Alvine menganggap bahwa
dirinya tercipta guna mengalirkan air mata. Benar. Hanya untuk itulah ia lahir
ke dunia. Maka, tiada salah jika kesedihannya tumpah kala teringat Forhene. Kepedihannya
kian menggumpal tatkala ia memegang isi panah di meja kamarnya. Benda
tersebutlah yang mengakibatkan ia menyesal seumur hidup. Sungguh. Memorinya
masih sangat kuat untuk sekadar merekam peristiwa menyesakkan hati itu. Ya.
Siang itu. Siang berlangit pekat itu, seperti biasa, ia mencari keindahan bunga
Kein di belantara Tobhe. Bunga yang harumnya terendus hingga tanah Vornia. Kala
memungut dan memandangi kecantikan Kein, Alvine mendapati sebiji panah tertancap
di pohon Lorra. Dengan sigap, ia mengambilnya. Bila ada biji panah, tentu ada
pemburu di selingkar tempat itu. Pikirnya.
Berlari-lari kecil,
Alvine menyusuri rimba Tobhe. Ingin sekali ia jumpai seorang pemburu. Sebab, ketika
masih balita, kakeknya kerap mewartakan dongeng pemburu Goffer yang baik dan
lembut perangainya. Ialah satu-satunya orang yang rela berburu kijang,
membakarnya, kemudian membagi-bagikannya kepada para fakir yang kelaparan. Ia
jua yang mencarikan kayu bakar buat Nenek Siumm, perempuan renta yang ditinggal
mati anak dan suaminya.
Dalam kepala Alvine, pemburu
adalah seseorang yang berkata halus serta berulah laiknya malaikat. Ringan
tangan dan benci menerima pujian. Begitulah, saking nafsunya bertembung dengan pemburu,
ia memirsa semua keadaan sekeliling. Barangkali pemburu itu ada di situ.
Sepemakan sirih
kemudian, ia menemukan bayangan di balik semak belukar. Dengan hati-hati, ia
mendekat—bagai anak ingusan yang hendak menangkap capung di mulut sungai Liche.

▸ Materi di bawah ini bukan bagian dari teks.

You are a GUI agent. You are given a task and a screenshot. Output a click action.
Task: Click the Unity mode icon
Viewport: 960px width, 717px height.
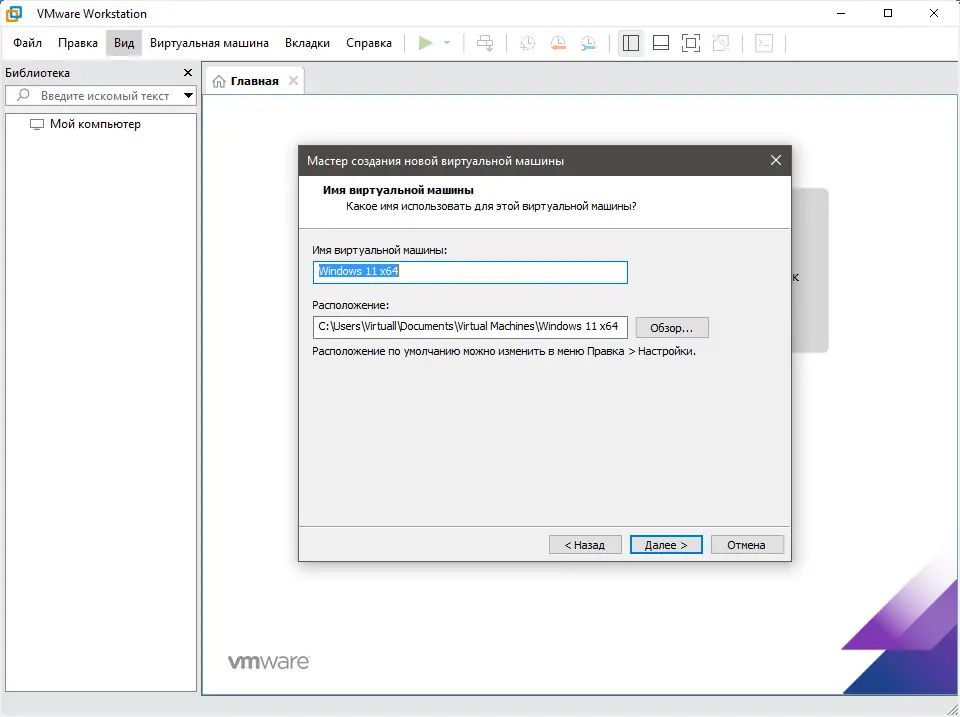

Hatinya mengayuh gembira karena memindai lelaki yang meletakkan busur panah di
bahunya.
“Inilah pemburu yang
ada dalam dongeng kakek”. Desisnya.
Sekonyong-konyong lelaki
itu membalik badan dan langsung menatapnya. Alvine terkesima. Ah, tepatnya
terpana menyaksikan lengan dengan otot yang bermekaran, menyiratkan keperkasaan
empunya. Kakinya. Ya, kaki lelaki itu tegap berdiri, seolah mengindikasikan
pemburu yang memiliki langkah kuat guna mengejar satwa buruan. Terakhir—ini
yang mendesak jantung Alvine berdentum-dentum—ia tergiur oleh matanya. Mata
yang rimbun cahaya. Mata dengan rona hitam sedikit kebiru-biruan. Biru yang teduh.
Biru yang mengatakan bahwa ia lelaki jujur. Elok tabiat pula.
Seolah paham dengan kehendak
masing-masing, keduanya saling bertukar nama. Lantas mereka menggelesot santai
di bawah rindang tumbuhan Biett. Ditemani kicau burung Gomu, Forhene membuka
pembicaraan. Ia menceritakan kesukaannya meringkus kijang. Berbekal panah, ia berusaha
menyergap binatang berkulit halus itu, sejak surya menampakkan batang hidungnya
hingga petang bertandang. Hasil tangkapannya—berapa pun jumlahnya—didermakan kepada
orang-orang terlantar yang bermukim di gunung Sebe.
“Ya. Benar. Kaulah
pemburu itu.” Katup mulut Alvine bocor.
“Apa kau bilang?”
“Maaf, aku tak bilang
apa-apa.”
Mendengar urita panjang
dari Forhene, Alvine bergeming. Seakan suaranya diikat dari dalam.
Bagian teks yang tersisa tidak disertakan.